For some problems that are at least partly discrete, the basic APS applies a quantisation operator. If the quantum is $q_{d}$ for
the dimension $d$, the operator is defined by
$$
x_{i,d}\leftarrow q_{d}\left\lfloor \left(0.5+x_{i,d}/q_{d}\right)\right.\tag{1}
$$
where $\left\lfloor \right.$ is the floor operator.
Now, for combinatorial problems, it is certainly better to define specific operators for Expansion, Contraction, and Local search, similarly to what has been done, for example, for PSO. It means that we have to define a distance. Let us consider the canonical case in which the search space is the set of permutations of $D$ different elements. As we know, to transform a given permutation $X$ into another one $Y$, there exists a minimum number of transpositions. So we define the quasi-distance between $X$ and $Y$ as this minimum number.

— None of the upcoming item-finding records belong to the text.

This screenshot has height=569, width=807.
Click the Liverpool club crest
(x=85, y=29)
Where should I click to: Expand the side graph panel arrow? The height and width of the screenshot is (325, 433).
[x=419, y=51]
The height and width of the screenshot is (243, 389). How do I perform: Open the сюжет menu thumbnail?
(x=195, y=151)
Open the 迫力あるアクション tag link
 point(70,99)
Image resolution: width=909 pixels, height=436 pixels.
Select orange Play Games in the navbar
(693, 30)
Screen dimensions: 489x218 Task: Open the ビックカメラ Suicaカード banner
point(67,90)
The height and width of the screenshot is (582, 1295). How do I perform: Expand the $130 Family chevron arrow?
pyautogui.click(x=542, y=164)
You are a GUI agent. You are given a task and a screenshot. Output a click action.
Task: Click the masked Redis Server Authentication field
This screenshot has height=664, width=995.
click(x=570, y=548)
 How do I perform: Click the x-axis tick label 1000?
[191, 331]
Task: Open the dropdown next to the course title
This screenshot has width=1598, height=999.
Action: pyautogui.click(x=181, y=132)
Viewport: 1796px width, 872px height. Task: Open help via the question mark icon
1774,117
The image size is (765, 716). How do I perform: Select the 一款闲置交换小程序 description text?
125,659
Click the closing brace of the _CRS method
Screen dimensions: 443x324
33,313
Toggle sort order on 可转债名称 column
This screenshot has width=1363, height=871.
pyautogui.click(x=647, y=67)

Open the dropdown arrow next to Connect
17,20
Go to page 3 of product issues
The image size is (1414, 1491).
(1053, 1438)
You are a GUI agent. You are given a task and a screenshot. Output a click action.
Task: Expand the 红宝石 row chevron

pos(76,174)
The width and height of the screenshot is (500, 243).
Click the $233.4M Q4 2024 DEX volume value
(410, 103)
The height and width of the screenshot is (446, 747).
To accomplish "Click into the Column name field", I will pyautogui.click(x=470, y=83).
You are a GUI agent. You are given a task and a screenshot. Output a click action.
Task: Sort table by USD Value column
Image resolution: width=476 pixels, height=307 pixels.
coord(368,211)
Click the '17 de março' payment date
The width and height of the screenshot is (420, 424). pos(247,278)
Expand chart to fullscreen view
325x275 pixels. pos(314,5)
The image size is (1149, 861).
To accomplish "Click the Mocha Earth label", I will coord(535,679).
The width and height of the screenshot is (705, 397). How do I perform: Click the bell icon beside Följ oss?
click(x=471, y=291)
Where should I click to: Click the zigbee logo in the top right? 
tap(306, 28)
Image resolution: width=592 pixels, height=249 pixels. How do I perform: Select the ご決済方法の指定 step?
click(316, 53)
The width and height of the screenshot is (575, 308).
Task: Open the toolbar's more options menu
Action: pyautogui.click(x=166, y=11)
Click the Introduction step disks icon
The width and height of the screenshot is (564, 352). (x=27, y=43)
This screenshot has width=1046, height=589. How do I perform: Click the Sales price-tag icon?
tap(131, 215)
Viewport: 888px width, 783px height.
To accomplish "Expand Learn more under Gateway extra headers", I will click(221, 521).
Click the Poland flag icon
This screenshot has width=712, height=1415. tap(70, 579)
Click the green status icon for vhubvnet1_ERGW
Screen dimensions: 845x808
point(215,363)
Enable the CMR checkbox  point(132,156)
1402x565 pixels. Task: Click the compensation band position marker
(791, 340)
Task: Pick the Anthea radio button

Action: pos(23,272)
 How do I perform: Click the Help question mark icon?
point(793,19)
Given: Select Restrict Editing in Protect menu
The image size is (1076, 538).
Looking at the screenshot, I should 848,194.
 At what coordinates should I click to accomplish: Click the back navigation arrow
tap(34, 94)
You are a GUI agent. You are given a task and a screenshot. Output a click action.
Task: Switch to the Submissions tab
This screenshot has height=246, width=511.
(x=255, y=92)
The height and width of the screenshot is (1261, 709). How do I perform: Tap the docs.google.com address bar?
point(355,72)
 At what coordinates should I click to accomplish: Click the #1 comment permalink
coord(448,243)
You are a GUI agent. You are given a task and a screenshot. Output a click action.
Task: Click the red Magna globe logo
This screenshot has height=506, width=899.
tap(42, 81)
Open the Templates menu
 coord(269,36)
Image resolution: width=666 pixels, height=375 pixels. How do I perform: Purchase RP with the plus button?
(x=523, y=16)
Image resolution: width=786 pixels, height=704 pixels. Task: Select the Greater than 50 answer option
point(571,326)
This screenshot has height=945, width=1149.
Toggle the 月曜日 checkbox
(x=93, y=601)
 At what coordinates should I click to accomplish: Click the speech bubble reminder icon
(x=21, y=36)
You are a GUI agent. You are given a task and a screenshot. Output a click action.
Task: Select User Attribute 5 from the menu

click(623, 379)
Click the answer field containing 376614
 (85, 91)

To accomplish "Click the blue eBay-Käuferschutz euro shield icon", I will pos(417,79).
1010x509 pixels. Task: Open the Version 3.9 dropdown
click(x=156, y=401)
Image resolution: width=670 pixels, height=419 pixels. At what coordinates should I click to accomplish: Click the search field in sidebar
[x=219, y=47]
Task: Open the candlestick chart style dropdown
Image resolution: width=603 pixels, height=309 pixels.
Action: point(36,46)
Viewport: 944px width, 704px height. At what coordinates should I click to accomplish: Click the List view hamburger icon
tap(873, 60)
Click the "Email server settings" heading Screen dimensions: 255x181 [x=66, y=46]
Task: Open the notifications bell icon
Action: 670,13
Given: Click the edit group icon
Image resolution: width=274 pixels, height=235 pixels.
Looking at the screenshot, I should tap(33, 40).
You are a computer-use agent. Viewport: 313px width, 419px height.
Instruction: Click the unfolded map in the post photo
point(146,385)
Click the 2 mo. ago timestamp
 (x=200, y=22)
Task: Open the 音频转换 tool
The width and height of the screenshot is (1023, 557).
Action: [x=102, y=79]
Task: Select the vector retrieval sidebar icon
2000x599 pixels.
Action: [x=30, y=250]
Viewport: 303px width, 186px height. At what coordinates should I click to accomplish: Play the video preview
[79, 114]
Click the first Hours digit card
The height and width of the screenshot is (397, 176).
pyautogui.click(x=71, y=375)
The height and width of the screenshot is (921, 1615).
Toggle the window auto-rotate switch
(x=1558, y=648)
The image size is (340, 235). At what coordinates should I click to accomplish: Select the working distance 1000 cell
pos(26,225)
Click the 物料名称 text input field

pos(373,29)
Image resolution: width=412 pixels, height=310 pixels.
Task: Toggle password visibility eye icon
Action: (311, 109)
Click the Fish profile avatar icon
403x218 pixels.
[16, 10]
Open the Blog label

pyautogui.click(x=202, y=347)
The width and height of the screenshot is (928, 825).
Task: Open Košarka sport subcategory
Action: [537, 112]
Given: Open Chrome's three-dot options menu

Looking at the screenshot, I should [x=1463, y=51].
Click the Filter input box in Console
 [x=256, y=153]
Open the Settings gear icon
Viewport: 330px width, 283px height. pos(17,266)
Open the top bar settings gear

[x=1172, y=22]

The specific Local search operator is the easiest one to define: we have just to apply a "small" number of transpositions.
Expansion and Contraction are a bit more difficult. For Expansion, starting from three "positions" (i.e. permutations), $X_best$, $X_worst$, and $X_worst2$ (the second worst), we have to combine them in order to define $Y$ so that $$ distance(Y,X_best) > distance(Y,X_worst) distance(Y,X_best) > distance(Y,X_worst2) $$
For Contraction, the three distances $distance(Y,X_best)$, $distance(Y,X_worst)$, and $distance(Y,X_worst2)$, should be as similar as possible.